When San Jose Mayor Chuck Reed terms out in a little more than two years, the roster of prospective mayoral candidates ranges somewhere between a couple and a couple too many, depending on who assesses the field. Invariably, in every discussion, two names pop up: San Jose Councilmember Sam Liccardo and Santa Clara County Supervisor Dave Cortese.

It's difficult to understand why either man would want the job. The pay only slightly exceeds that of the 10 councilmembers, and the rancor between San Jose's workforce and its city administration hovers somewhere between gangrenous and toxic. The position is a political dead end, too. No one since Norman Mineta, who held the office four decades ago, has gone on to higher office.

After a decade of budget shortfalls in San Jose, city workers took an across-the-board pay cut last summer, and dozens of police officers were laid off—an inglorious first in the department's history. Libraries limited access by cutting back days and hours.

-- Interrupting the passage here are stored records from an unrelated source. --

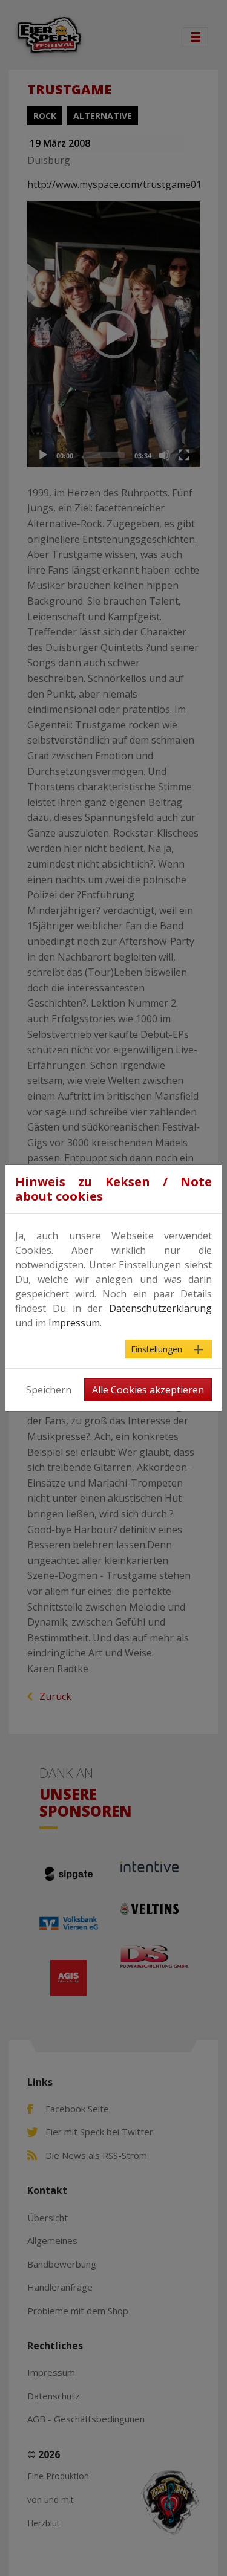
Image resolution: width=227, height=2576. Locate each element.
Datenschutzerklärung (160, 1308)
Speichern (48, 1390)
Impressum (74, 1322)
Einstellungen (156, 1349)
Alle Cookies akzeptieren (148, 1390)
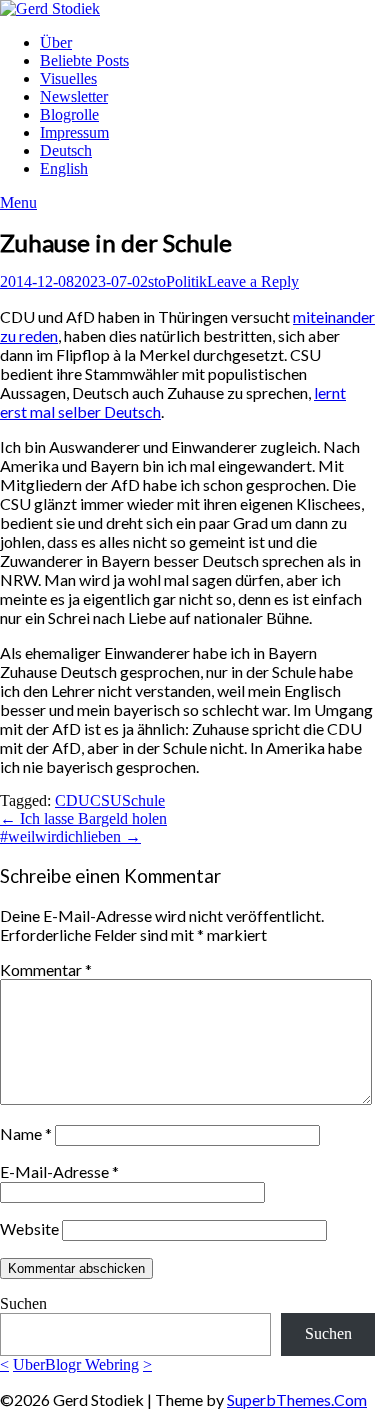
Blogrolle (69, 114)
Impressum (74, 132)
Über (56, 42)
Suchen (23, 1303)
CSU (106, 800)
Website (29, 1228)
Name (26, 1133)
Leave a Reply (253, 281)
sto (157, 281)
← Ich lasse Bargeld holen (83, 818)
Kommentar (46, 969)
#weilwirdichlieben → (70, 836)
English (64, 168)
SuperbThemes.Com (297, 1399)
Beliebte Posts (84, 60)
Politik (186, 281)
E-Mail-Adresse (59, 1171)
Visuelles (68, 78)
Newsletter (74, 96)
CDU (72, 800)
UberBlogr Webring (76, 1364)
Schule (143, 800)
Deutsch (66, 150)
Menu (18, 202)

Community centers and a police substation that were built with more than $100 million in taxpayer bond money have yet to open their doors.

This summer, Mayor Reed's controversial pension-reform ballot measure goes to the voters. The strategy to opt out of labor negotiations is bold—and littered with legal pitfalls. But the pension crisis is real.

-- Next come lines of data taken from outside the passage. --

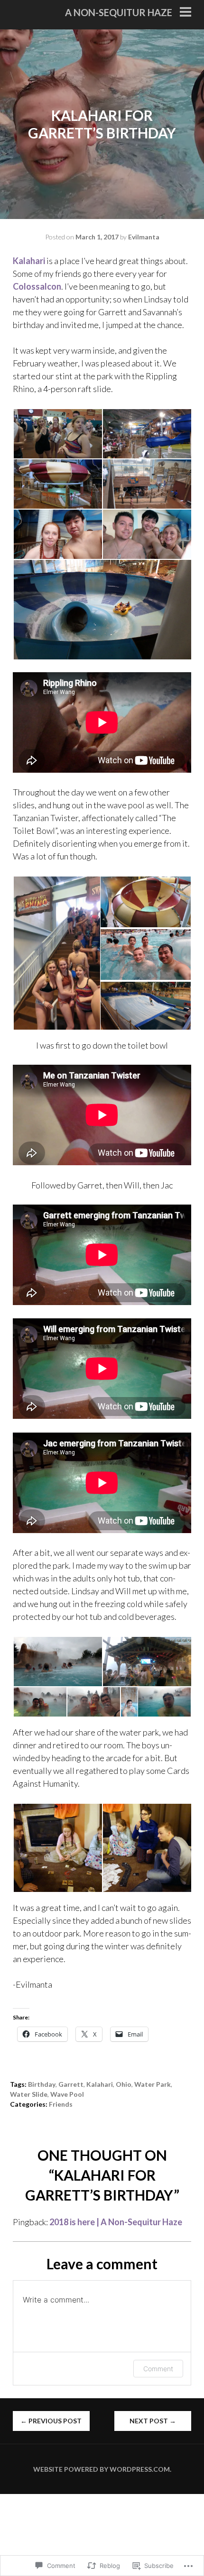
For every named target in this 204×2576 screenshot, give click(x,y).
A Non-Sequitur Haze (118, 12)
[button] (57, 433)
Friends (61, 2104)
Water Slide (28, 2094)
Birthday (42, 2084)
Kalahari (29, 261)
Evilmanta (143, 237)
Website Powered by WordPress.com (101, 2469)
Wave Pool (67, 2094)
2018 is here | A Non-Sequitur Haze (115, 2222)
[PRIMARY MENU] (185, 12)
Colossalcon (37, 286)
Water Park (152, 2084)
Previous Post (51, 2421)
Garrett (70, 2084)
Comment (158, 2369)
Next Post (153, 2421)
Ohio (123, 2084)
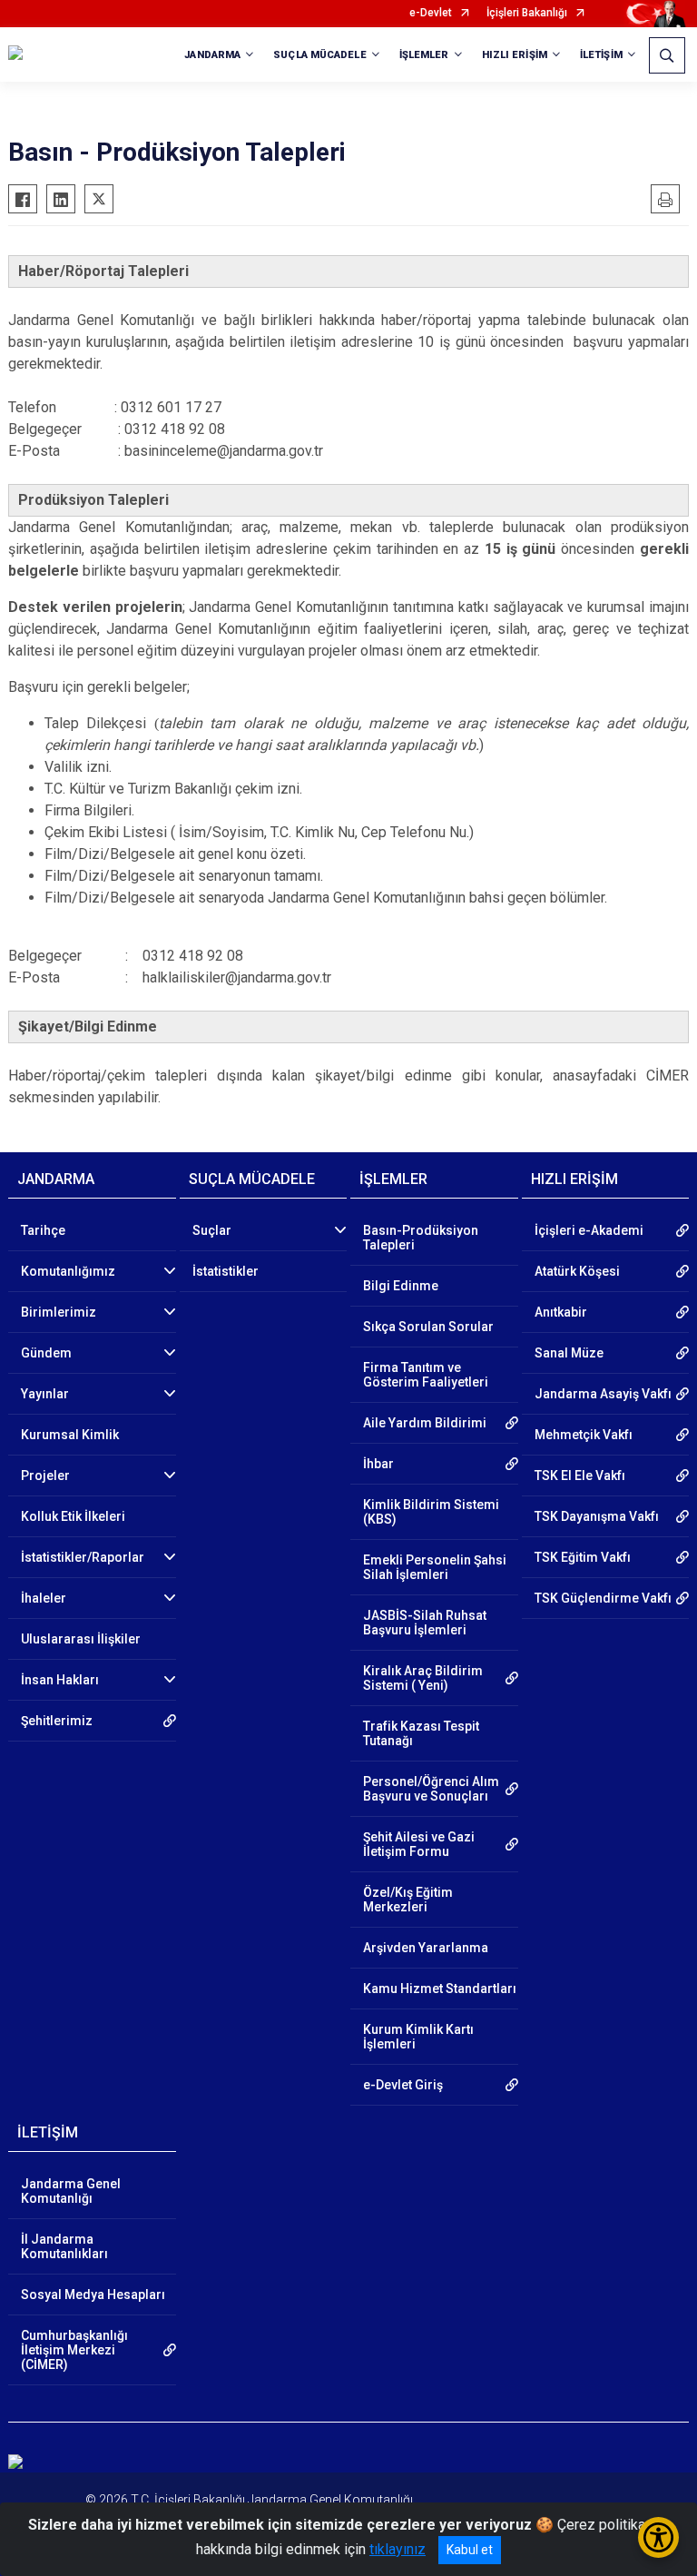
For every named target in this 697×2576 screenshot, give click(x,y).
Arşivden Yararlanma (425, 1947)
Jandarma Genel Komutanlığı (71, 2191)
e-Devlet (430, 13)
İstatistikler (225, 1271)
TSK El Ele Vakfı (580, 1475)
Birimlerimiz (58, 1312)
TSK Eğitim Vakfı (583, 1557)
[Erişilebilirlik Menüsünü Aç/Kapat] (658, 2537)
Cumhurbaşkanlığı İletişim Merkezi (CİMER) (74, 2350)
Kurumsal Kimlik (70, 1434)
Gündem (46, 1353)
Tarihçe (43, 1230)
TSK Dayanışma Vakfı (597, 1516)
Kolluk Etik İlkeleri (73, 1516)
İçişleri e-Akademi (589, 1230)
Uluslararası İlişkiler (81, 1639)
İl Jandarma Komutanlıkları (64, 2246)
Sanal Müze (569, 1353)
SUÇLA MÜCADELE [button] (319, 55)
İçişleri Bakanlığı (526, 13)
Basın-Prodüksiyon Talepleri (420, 1237)
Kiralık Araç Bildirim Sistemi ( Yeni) (423, 1678)
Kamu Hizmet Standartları (439, 1988)
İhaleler (43, 1598)
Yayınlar (45, 1394)
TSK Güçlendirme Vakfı (603, 1598)
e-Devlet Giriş (403, 2085)
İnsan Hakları (60, 1680)
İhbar (378, 1463)
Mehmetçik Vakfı (584, 1434)
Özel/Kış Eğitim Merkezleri (408, 1899)
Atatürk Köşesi (577, 1271)
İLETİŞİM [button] (601, 55)
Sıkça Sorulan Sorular (428, 1326)
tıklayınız (397, 2549)
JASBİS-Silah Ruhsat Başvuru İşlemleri (424, 1622)
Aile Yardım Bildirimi (424, 1423)
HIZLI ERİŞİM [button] (514, 55)
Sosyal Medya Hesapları (93, 2294)
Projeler (45, 1475)
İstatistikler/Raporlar (82, 1557)
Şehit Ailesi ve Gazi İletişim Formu (419, 1844)
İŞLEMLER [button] (424, 55)
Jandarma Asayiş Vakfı (603, 1394)
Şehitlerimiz (57, 1720)
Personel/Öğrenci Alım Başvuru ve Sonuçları (431, 1788)
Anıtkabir (561, 1312)
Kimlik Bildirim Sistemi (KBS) (431, 1511)
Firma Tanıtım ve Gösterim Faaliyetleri (425, 1374)
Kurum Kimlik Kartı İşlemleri (418, 2036)
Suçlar (211, 1230)
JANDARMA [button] (212, 55)
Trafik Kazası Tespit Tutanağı (421, 1733)
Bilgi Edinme (400, 1285)
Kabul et (470, 2549)
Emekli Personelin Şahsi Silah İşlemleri (434, 1567)
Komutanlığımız (68, 1271)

An unfunded liability of hundreds of millions threatens to send San Jose on the trail to bankruptcy. The future deficit changes depending on the day and which interest group does the math, but most agree that the red ink to support the city of San Jose's retirees will fall somewhere between $300 and $400 million by fiscal year 2015–16.

Reed has tied his legacy as mayor to pension reform, and he has no choice but to stay the course in his final two years in office. If he succeeds in scaling back the city's pension and health benefit contributions, whoever is elected mayor in 2014 has an opportunity to lead that hasn't been afforded to anyone at City Hall since the days of Tom McEnery. During the 1980s, McEnery led the transformation of a forgotten downtown into one with hotels, modern offices, museums and entertainment venues, though it still struggles to establish itself as an urban residential and retail center.

With a slowly improving national economy and Silicon Valley's dramatic recent job growth, even without the San Jose Redevelopment Agency, a cautious sense of optimism percolates about the city's future, and mayoral aspirants appear hungry to capitalize on Reed's stewardship through tough times.

Both Sam and Dave, the betting crowd's two obvious contenders, seem to be struck from the same mold. Both are of Sicilian descent and were born to established Santa Clara Valley gentry, to accomplished dads who'd made names for themselves in the valley.

Both graduated from Bellarmine College Preparatory school, an all-boys academy that's pretty much a factory for valley judges, political leaders and prominent developers, including the billionaire Sobratos. Both Liccardo and Cortese are attorneys, and both will have served two terms on the City Council as of 2014.

Once one gets beyond ethnicity, schooling, class and career, the similarities end. Cortese is a product of the valley's conversion from orchards to sprawling suburbia; Liccardo is an urbanist and alternative-transportation wonk.

Liccardo has aligned himself with San Jose's business community and Reed's pension-reform bloc, while Cortese, since losing out in the mayoral primary six years ago, has cozied up to organized labor.

The business vs. union divide will likely define the 2014 election, and millions will be spent in pursuit of the office.